Quanta “politica” concreta in queste scelte? Quanto potere (collettivo) di decidere sulla destinazione delle terre, tra l’abbandono e il degrado e la coltura dei prodotti che, in modo condiviso, scegliamo di portare sulle tavole di molte famiglie, tra cui la nostra? E quale l’incidenza sulle sorti di molti uomini, tra la disperazione e l’avvilimento da una parte e la speranza e la fiducia dall’altra?
Tanti i punti di domanda, ma unica la risposta! Agire insieme per migliorare le vite di tutti!
Alle prese con l’eterno problema della deficienza di alcuni prodotti e alla luce di un accordo concreto siglato con 14 gruppi di consumaTTori francesi e 1 gruppo belga per la co-produzione di avocado (quasi 70mila euro investiti, circa 400mila euro annui di produzione vendibile attesa a regime e 5/8 redditi ricavati che, tradotto, significano 5/8 persone occupate), vorremmo riprendere un ragionamento iniziato esattamente due anni fa, che vi invitiamo a rileggere qua.

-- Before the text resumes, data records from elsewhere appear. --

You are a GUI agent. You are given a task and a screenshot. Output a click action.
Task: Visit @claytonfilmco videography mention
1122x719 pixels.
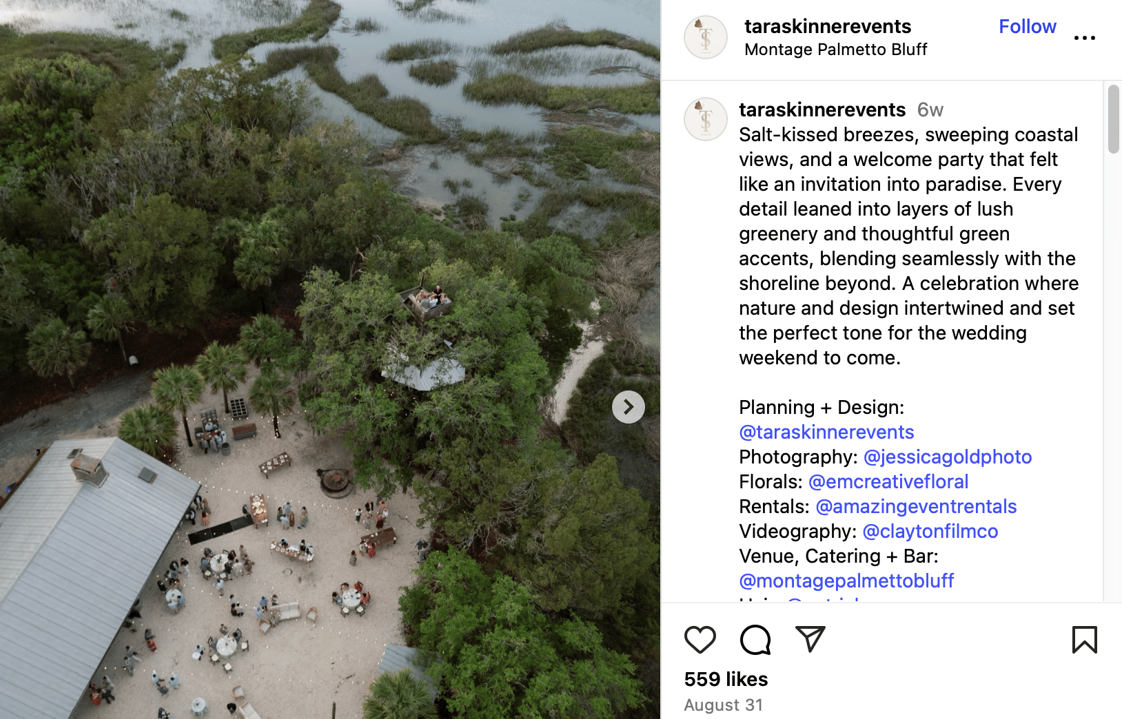pos(930,531)
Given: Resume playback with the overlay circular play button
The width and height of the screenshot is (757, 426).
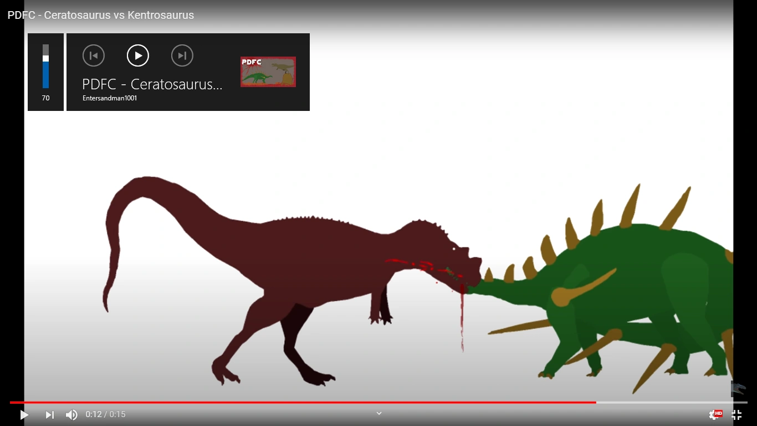Looking at the screenshot, I should (x=137, y=55).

Prima di proseguire nella lettura di questo articolo (lungo, ma importante per tentare di spiegare ogni singolo passaggio) è bene ricordare che i numeri in questi due anni sono cresciuti di circa il 40%. E 30 famiglie in più ruotano attorno all’attività del Consorzio.

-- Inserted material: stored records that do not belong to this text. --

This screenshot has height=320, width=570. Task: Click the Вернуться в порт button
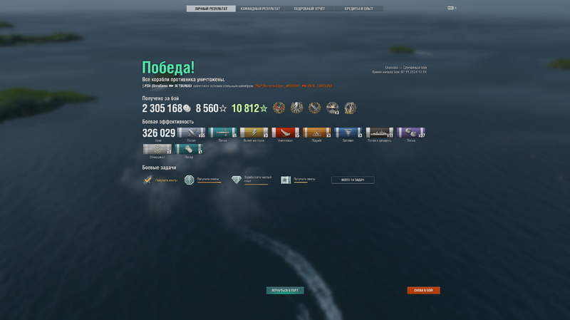[285, 290]
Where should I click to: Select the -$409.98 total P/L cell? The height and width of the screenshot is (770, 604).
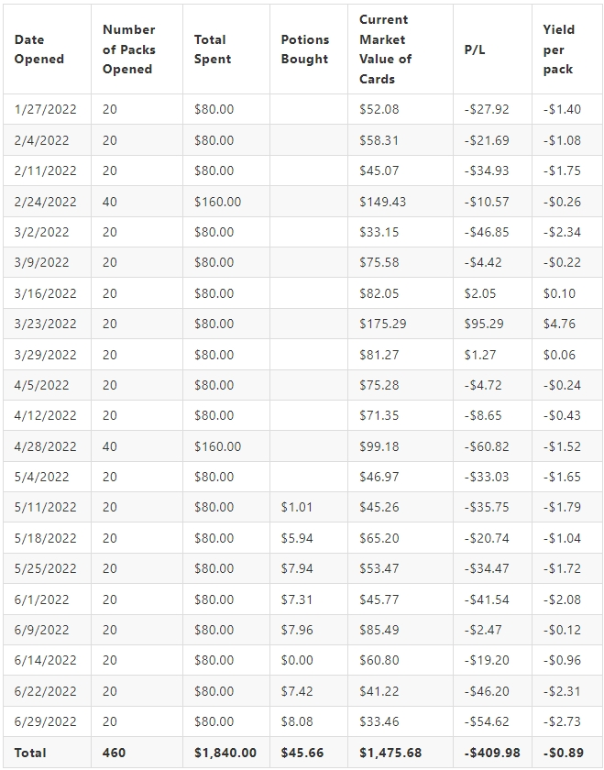[492, 753]
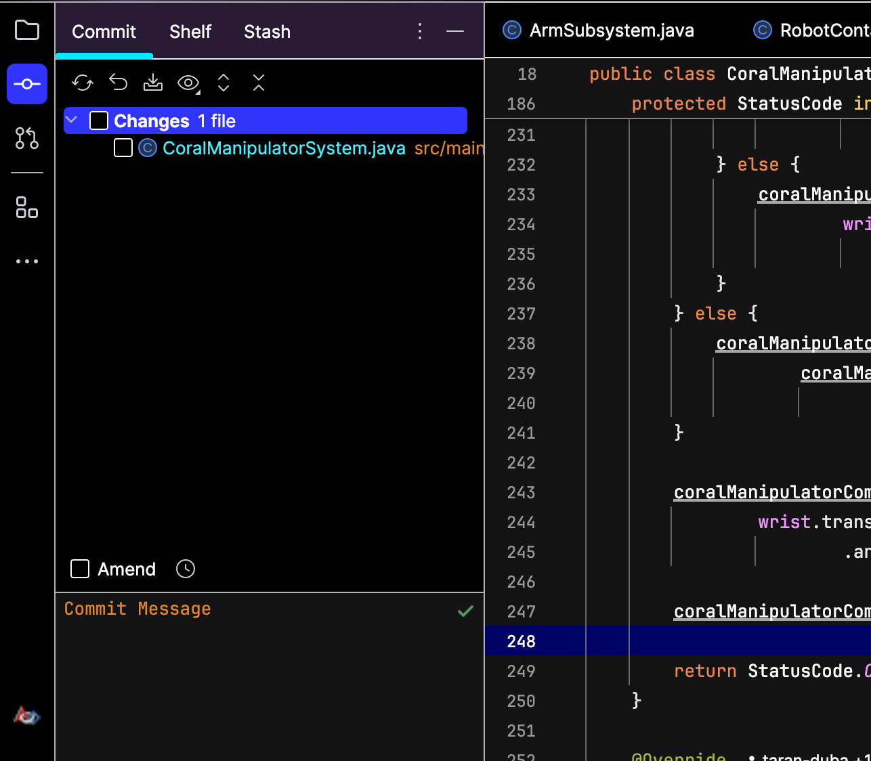Click the Rollback arrow icon
Viewport: 871px width, 761px height.
(x=118, y=83)
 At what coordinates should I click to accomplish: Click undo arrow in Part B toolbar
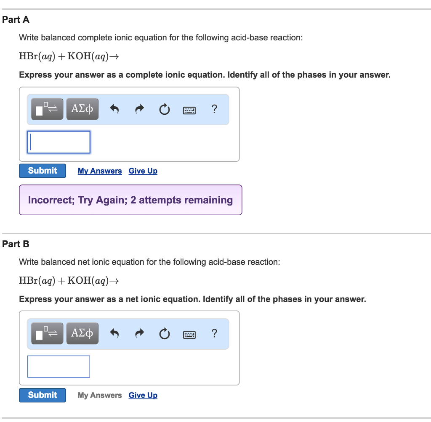114,334
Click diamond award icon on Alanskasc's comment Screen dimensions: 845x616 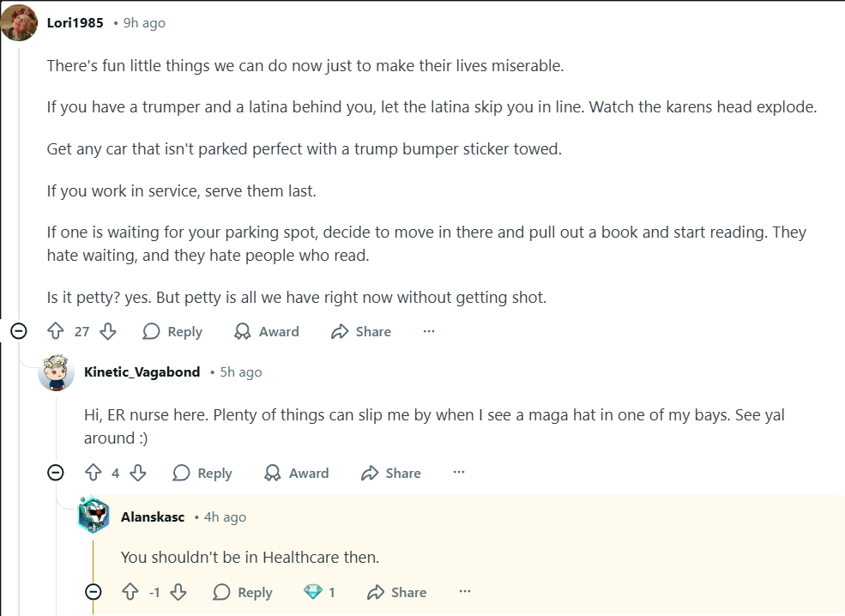[x=312, y=592]
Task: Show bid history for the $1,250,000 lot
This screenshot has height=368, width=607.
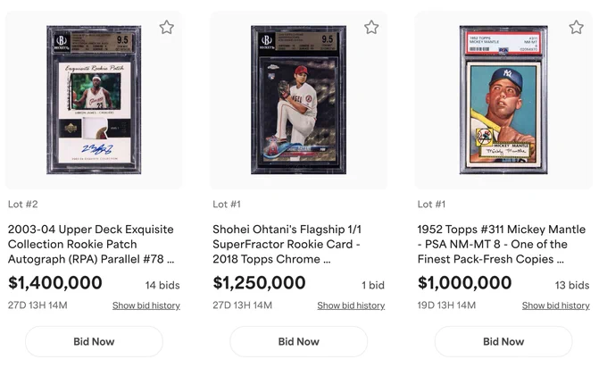Action: [x=351, y=305]
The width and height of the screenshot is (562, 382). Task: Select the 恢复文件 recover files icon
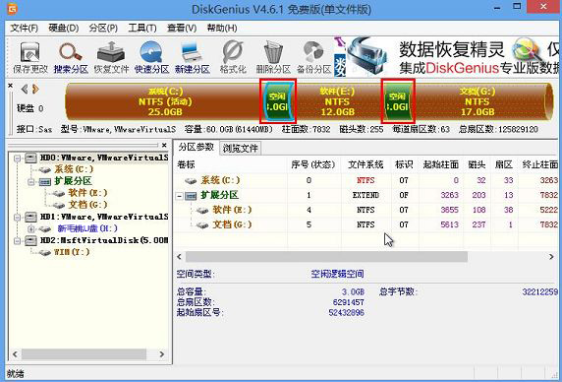111,57
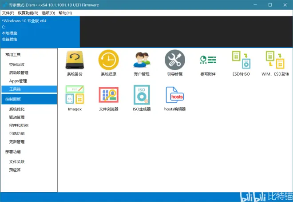The width and height of the screenshot is (293, 202).
Task: Open the 选项(O) menu
Action: (x=48, y=13)
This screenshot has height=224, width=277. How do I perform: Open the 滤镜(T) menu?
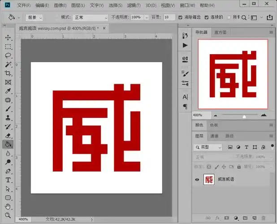(134, 5)
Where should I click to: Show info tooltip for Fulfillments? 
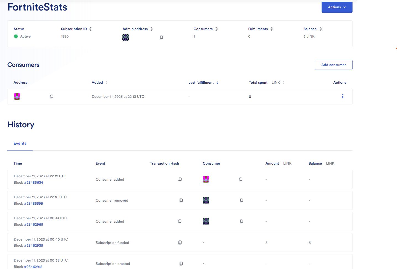(x=271, y=29)
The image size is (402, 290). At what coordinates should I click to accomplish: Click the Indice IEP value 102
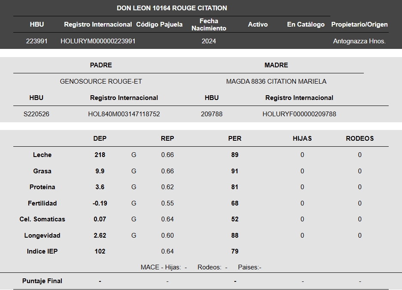click(x=100, y=251)
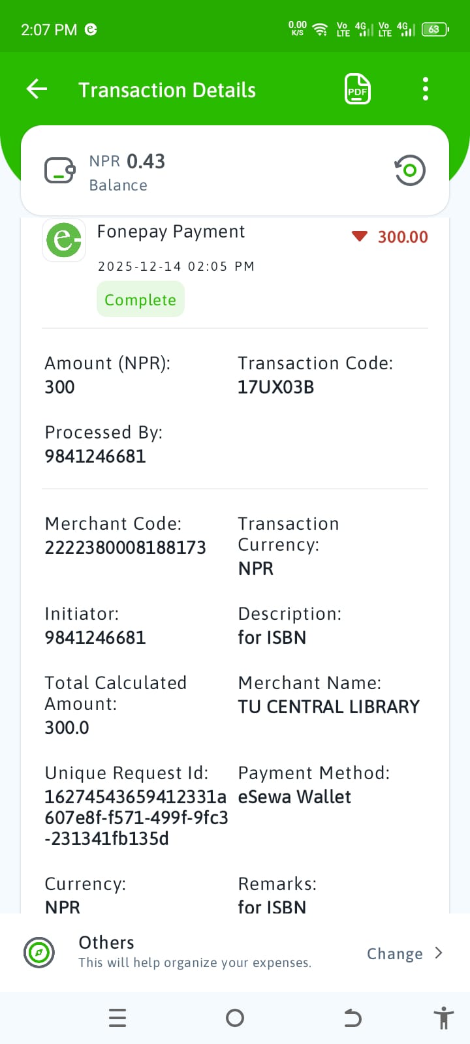Tap the eSewa logo on Fonepay Payment
The width and height of the screenshot is (470, 1044).
click(64, 240)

Dunque, proviamo a spiegare meglio…
A partire da una criticità (il deficit di alcuni prodotti), si è innescato un circolo virtuoso (l’ampliamento della base consortile) che ha generato, al contempo, molteplici benefici per tante persone, ma anche un’ulteriore criticità:
– l’eccedenza di alcune varietà (e, quindi, la necessità di trovare nuovi sbocchi per evitare lo spreco degli stessi e – ovviamente – la salvaguardia dei rispettivi produttori e dei loro collaboratori)
– la deficienza di altri prodotti (e, quindi, l’opportunità di inserire nel circuito nuovi agricoltori che, con il loro ingresso, hanno coperto sì, la precedente carenza, ma, allo stesso tempo, con i loro volumi hanno creato nuova eccedenza di quegli stessi prodotti di cui prima si lamentava l’insufficienza).

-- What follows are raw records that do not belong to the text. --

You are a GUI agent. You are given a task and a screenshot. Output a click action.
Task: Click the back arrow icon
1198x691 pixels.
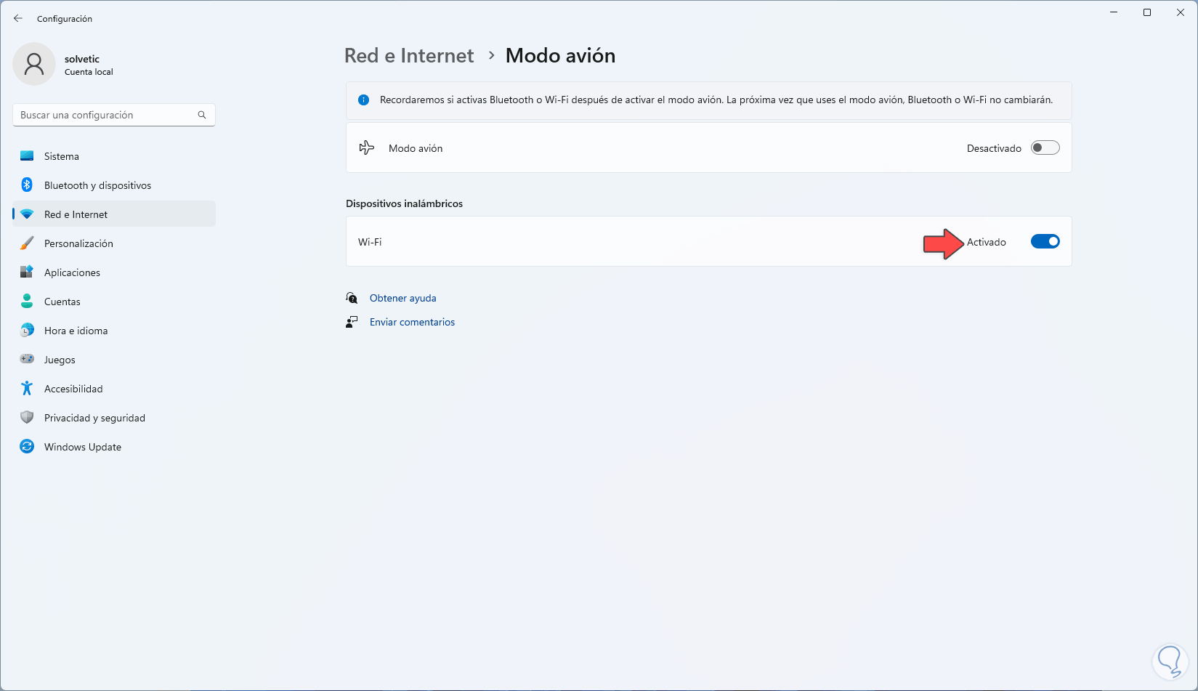pyautogui.click(x=18, y=19)
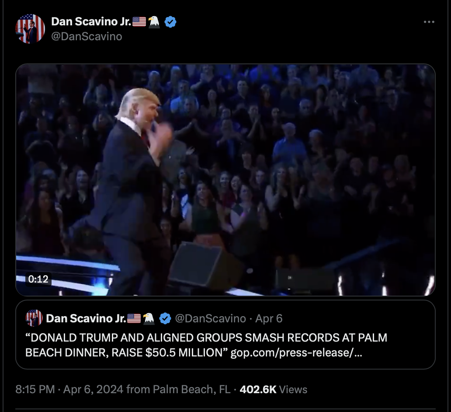
Task: Click the eagle emoji next to the top name
Action: tap(154, 22)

Il classico cane che si morde la coda. Tradotto: siamo pieni di tarocchi, clementine e limoni e scarseggia tutto il resto. Il perché è scontato…
Riceviamo richieste da un mercato più amplio, che siamo stati “costretti” ad intercettare, paradossalmente, per garantire la nostra stessa sopravvivenza e quella di altri come noi. In questo processo, necessariamente graduale e ragionato, stiamo potenziando o riconvertendo le nostre colture mediante re-innesti e re-impianti, partendo dalla vocazione ideale dei nostri terreni e delle caratteristiche microclimatiche degli stessi.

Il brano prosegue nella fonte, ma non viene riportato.